The “Shade the Changing Woman” arc was followed by a short two-issue story in which Shade met James Joyce and Ernest Hemingway that culminated in Shade the Changing Man #32, in which Shade deliberately got himself killed so that he could investigate the madness from the other side. The reason for this was both straightforward and metatextual; that issue came out in December of 1992, and the next month was to be the launch of a new DC Comics imprint called Vertigo.

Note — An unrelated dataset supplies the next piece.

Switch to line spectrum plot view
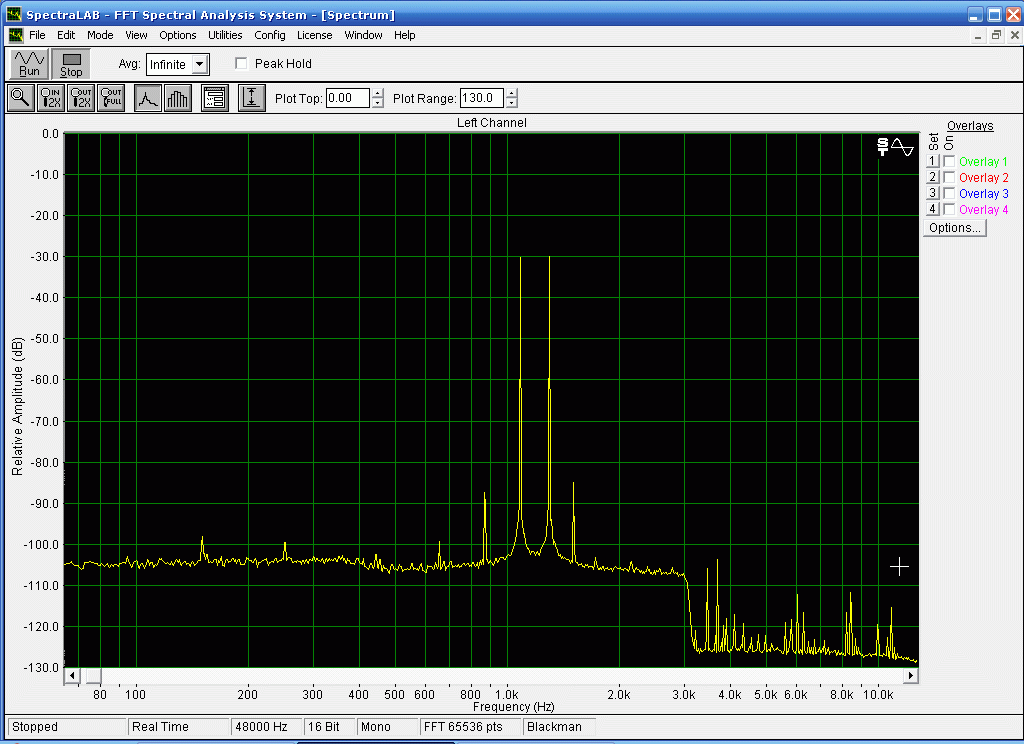coord(148,98)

The point of Vertigo, as explained by Karen Berger, its executive editor, in the promotional Vertigo Preview, was an act of self-definition. “Most of you already know,” she writes in the introduction, “that DC currently publishes six monthly titles that aren’t quite like any others in the industry: Sandman, Hellblazer, Doom Patrol, Animal Man, Swamp Thing, and Shade the Changing Man. But, despite producing comics that are challenging, disturbing, and creatively singular, we’ve been an ill-defined lot. We’ve been called horror, mature, sophisticated, dark fantasy, cutting-edge and just plain weird. Tired of tired misnomers, and not even having a collective name, we decided to define ourselves.” The common elements in these six titles were clear enough. It was not quite the presence of Karen Berger, who had nothing to do with Doom Patrol and had by 1993 departed from Hellblazer, Animal Man, and Swamp Thing. But all six books had been defined by writers out of the British scene, although by this point Swamp Thing was in the hands of American horror writer Nancy A. Collins, and the transition to Vertigo coincided with Doom Patrol passing from Morrison to the American Rachel Pollack.…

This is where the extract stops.